Thank you so much! I Finally understood the problem

nice explanation!!!

Thanks for this, I was about to request this in comments!

I always watch your explanation then I code my solution before wathcing your code solution.

The key was seeing we can find answers by converting to a "target string", I thought there was some other trick to achieve alternating pattern, like checking for sequences

Thank you so much bro.

Aren't the string concatenation O(n^2) as they are immutable...

Thanks for your content. Your solutions are amazing. Could you please make a video on Subarray sum equals K.

Thanks dude

Thanks!

Such a smart solution. Is this really a medium question though? It's pretty hard to come up with such a solution during an interview.

Thank you

Thanks for keeping up posting new solutions. Btw, what do you do as a software engineer? Web, Mobile, backend, or something else?

It is not necessary to check if left - right + 1 == n: res = min(res, diff1, diff2). You can do it at the bottom of the if left - right + 1 > n block since left will have been updated and that will make left - right + 1 == n

to generate alt1 and alt2 we can use alt1 = "01" * n alt2 = "10" * n

we can get alt values by using '01'*n and '10'*n

ur videos are such a pretty ones.

keep posting.

Hey can you please do 1889 as well? Thanks!

Just FYI, Same implementation in Java returns TLE Thanks, ndesai

Does anyone know why string is added to original only once? How does duplicating string solve the problem? Is it coz string comprise of '0' and '1' (only 2 types of digits) ?

Nice

Thanks for the video, but I think there is a mistake in the code. The string concatenation creates new copies every time, so the time complexity of constructing alt1 and alt2 is O(n^2). I think the list operation should be used instead

What is the purpose of s = s+ s ? What does it help us with?

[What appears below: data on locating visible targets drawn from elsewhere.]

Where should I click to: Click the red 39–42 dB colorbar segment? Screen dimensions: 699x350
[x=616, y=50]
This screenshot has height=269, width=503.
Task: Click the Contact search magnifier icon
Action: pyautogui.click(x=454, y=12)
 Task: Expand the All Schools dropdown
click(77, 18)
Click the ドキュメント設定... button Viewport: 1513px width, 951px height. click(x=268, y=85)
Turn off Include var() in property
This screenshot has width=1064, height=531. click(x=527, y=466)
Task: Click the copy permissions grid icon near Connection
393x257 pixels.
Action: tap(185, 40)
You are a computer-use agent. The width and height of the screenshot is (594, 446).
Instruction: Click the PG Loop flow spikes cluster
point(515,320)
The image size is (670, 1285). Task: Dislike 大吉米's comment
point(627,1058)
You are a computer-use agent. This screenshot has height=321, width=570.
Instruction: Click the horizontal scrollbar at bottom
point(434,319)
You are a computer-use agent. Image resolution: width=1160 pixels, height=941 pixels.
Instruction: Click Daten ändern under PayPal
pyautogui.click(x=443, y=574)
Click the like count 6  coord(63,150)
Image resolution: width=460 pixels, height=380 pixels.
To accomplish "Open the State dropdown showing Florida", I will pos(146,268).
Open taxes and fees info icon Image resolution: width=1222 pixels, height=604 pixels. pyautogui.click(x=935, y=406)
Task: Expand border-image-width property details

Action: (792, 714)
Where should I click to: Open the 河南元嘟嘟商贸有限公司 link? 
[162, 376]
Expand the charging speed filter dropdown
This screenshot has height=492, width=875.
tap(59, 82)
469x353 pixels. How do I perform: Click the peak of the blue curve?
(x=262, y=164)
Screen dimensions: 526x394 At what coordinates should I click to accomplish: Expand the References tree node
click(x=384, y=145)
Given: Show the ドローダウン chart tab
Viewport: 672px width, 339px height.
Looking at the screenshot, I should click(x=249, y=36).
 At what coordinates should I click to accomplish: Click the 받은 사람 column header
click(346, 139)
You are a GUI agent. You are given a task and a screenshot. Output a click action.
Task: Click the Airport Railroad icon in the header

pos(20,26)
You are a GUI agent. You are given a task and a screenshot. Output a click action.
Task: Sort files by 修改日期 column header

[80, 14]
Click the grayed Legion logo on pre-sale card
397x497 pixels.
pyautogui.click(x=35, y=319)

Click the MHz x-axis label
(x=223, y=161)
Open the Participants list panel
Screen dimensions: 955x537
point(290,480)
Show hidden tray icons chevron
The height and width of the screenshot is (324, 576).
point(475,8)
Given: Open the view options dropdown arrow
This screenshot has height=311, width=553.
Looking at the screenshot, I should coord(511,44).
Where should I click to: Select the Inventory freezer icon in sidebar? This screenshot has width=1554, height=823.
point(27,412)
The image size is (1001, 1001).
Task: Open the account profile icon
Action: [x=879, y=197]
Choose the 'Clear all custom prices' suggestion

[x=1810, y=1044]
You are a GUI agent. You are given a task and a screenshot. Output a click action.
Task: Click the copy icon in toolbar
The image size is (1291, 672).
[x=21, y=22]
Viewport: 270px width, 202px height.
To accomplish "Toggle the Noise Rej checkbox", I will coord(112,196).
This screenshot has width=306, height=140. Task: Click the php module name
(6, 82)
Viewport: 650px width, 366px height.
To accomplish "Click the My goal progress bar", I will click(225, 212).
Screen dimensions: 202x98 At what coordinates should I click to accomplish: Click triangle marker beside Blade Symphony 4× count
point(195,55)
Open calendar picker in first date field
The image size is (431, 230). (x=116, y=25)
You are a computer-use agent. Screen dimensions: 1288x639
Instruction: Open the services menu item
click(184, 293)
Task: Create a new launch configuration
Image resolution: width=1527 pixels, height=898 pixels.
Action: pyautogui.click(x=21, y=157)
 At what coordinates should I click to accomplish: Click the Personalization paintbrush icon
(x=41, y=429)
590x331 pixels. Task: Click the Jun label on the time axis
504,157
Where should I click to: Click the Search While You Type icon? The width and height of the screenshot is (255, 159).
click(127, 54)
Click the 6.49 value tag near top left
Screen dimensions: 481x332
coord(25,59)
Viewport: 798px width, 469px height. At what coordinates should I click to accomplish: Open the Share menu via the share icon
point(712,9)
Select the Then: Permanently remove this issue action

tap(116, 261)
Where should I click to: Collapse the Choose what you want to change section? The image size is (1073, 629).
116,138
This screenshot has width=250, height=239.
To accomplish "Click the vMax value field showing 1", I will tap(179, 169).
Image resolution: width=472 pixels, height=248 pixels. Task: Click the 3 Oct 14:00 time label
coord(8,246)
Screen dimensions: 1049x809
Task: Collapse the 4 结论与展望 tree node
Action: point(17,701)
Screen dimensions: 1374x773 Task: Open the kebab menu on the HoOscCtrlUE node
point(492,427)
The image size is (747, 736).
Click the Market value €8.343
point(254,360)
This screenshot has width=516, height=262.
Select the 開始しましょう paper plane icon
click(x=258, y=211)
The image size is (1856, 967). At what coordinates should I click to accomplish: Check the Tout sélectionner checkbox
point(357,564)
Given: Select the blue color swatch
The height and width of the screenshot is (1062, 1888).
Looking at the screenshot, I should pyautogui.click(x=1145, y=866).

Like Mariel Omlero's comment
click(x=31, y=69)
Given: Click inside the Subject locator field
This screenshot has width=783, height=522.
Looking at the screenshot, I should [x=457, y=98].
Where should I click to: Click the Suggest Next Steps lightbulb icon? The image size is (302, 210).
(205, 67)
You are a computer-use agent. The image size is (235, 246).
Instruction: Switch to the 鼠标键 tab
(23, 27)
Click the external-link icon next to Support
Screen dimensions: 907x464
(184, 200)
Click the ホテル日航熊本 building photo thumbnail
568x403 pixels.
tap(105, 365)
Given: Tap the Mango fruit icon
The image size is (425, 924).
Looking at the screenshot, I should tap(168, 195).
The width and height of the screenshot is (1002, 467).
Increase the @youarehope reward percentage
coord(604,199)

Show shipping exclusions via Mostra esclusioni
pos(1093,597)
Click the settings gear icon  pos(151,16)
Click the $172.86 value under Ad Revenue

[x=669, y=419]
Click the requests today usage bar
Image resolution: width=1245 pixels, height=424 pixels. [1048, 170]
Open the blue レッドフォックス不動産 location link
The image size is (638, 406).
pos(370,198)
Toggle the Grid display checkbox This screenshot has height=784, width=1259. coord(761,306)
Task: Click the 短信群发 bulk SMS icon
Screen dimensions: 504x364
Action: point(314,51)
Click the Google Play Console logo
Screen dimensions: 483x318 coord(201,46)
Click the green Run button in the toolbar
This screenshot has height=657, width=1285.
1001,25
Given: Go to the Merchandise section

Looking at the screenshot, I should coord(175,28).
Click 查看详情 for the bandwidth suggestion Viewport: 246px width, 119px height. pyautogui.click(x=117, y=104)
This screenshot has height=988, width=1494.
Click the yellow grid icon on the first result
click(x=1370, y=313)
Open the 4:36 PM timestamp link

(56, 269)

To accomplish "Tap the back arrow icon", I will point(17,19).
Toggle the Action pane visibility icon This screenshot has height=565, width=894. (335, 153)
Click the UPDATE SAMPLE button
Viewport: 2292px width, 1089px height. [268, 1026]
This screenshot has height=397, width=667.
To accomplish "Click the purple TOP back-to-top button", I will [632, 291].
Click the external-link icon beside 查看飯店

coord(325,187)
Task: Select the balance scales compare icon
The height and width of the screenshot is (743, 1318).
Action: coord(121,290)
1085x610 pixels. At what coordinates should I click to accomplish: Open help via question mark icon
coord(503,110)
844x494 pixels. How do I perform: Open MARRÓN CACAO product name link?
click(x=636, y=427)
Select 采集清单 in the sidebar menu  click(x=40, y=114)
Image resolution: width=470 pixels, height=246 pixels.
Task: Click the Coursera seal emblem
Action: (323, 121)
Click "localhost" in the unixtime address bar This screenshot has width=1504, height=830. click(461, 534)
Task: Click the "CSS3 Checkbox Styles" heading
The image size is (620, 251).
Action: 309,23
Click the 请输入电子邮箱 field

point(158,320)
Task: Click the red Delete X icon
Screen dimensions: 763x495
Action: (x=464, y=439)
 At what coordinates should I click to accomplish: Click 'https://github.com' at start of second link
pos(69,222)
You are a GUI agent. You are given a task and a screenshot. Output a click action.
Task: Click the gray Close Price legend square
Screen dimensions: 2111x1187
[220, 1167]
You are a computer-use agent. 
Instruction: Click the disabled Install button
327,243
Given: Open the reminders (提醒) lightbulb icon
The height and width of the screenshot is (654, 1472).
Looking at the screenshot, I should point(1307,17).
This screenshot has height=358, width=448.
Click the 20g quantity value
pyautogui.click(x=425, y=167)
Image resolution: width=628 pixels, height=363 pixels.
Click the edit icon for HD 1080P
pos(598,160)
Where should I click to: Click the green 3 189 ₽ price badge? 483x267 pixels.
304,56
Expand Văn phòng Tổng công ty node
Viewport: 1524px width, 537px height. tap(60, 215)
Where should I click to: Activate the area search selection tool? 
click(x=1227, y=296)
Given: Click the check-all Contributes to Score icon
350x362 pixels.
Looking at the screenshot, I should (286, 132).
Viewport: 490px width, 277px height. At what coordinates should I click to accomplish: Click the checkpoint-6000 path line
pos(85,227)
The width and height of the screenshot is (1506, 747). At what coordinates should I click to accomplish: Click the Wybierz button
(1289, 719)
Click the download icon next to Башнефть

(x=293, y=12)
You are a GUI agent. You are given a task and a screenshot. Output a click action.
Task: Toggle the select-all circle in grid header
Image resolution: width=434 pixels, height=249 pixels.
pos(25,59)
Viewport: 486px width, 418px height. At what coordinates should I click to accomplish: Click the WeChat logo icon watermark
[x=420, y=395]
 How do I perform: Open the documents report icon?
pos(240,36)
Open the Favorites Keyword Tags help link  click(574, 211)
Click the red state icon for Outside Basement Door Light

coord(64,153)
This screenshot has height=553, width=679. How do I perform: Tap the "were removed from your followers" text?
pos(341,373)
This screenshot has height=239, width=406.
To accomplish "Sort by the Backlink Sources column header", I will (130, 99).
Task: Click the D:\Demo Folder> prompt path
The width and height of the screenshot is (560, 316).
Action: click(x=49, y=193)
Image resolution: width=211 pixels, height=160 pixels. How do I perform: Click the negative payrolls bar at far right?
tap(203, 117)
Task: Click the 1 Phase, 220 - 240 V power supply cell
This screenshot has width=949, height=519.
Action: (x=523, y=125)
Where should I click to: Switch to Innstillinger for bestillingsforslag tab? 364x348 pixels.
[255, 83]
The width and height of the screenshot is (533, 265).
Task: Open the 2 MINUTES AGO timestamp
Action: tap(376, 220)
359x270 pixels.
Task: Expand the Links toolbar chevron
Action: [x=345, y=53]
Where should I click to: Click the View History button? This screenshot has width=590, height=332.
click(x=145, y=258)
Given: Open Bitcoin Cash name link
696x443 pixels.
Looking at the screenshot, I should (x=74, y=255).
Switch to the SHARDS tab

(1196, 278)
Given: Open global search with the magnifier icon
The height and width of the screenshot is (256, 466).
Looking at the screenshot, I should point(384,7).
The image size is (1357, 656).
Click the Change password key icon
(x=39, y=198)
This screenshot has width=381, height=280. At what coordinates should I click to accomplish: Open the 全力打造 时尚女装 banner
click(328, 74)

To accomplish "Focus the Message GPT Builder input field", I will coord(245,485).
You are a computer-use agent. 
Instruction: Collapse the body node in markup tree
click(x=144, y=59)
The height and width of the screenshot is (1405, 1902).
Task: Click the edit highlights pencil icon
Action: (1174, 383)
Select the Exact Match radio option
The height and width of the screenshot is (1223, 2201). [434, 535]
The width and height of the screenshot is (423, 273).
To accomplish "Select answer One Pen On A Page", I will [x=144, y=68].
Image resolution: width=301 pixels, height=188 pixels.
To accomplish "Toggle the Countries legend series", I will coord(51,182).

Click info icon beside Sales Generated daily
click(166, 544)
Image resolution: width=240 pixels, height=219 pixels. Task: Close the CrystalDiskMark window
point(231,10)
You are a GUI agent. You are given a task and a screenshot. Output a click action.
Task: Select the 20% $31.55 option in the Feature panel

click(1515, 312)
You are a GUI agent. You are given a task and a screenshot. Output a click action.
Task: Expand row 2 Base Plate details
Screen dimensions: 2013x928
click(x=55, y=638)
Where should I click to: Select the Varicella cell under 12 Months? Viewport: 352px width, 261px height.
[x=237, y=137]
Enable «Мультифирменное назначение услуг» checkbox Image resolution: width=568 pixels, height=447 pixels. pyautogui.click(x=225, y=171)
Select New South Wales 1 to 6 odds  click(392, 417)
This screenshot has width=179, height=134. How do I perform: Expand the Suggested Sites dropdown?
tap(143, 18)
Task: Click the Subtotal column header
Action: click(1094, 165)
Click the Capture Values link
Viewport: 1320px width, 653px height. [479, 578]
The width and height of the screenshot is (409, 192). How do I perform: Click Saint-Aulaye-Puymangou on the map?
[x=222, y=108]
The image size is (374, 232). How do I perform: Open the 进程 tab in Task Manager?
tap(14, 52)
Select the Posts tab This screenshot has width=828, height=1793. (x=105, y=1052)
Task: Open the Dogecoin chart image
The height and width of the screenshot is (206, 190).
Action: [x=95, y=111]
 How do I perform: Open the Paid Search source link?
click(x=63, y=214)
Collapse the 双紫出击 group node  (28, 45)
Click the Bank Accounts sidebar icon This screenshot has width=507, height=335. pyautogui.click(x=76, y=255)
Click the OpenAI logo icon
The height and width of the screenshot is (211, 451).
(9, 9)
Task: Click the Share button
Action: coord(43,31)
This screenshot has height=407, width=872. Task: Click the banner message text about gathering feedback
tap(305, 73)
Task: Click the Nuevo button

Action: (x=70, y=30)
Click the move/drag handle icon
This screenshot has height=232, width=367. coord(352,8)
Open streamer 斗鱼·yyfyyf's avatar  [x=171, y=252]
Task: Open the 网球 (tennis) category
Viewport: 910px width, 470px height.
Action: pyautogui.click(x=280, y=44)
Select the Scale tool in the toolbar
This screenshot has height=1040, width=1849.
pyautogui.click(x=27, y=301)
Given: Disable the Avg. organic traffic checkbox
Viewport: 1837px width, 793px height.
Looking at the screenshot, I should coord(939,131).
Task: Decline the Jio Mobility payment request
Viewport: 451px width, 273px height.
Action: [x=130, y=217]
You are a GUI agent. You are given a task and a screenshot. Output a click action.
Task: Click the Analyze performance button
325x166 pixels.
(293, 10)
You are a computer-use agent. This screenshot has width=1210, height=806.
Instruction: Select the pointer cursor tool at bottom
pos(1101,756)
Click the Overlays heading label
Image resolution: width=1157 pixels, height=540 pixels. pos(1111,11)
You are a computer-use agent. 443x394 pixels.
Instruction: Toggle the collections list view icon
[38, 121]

if (r-l+1)==n: res = min(res,diff1,diff2) This if condition is unnecessary, since the left pointer has already been increment. it's just like if (10-0+1>10), again if (10-1+1)==10 in the same loop. so completly waste. you can just put " res = min(res,diff1,diff2) " inside of the prev if condition.

Nice way to explain , but I think this is not the optimal solution and errors out for a test case having around 74461 characters in input . Error- :Time limit exceeded" . Kindly update the code with the upgraded version if any . It would be really helpful if there can be a direct link for the source code as well . Thanks, your videos are helpful !!!

double size of list -> too brilliant. I know the solution, but I can't figure it out how to code it effectively.

👍

I don't understand why its impossible to get a better solution by performing type-1 operations, then type-2 operations, then type-1 operations (etc) VS just performing all the type-1 operations and then all the type-2 operations

This is not medium level question it very very hard for anyone to come up with this type of solution by it's own

Actually diff1 + diff2 == L. Only one diff/alt is needed.

We will watch the problem or the ads? Seems like greedy algorithm

Efficient ?! it shows 1232ms right there, and it LTEs in other languages. But good explanation thank you.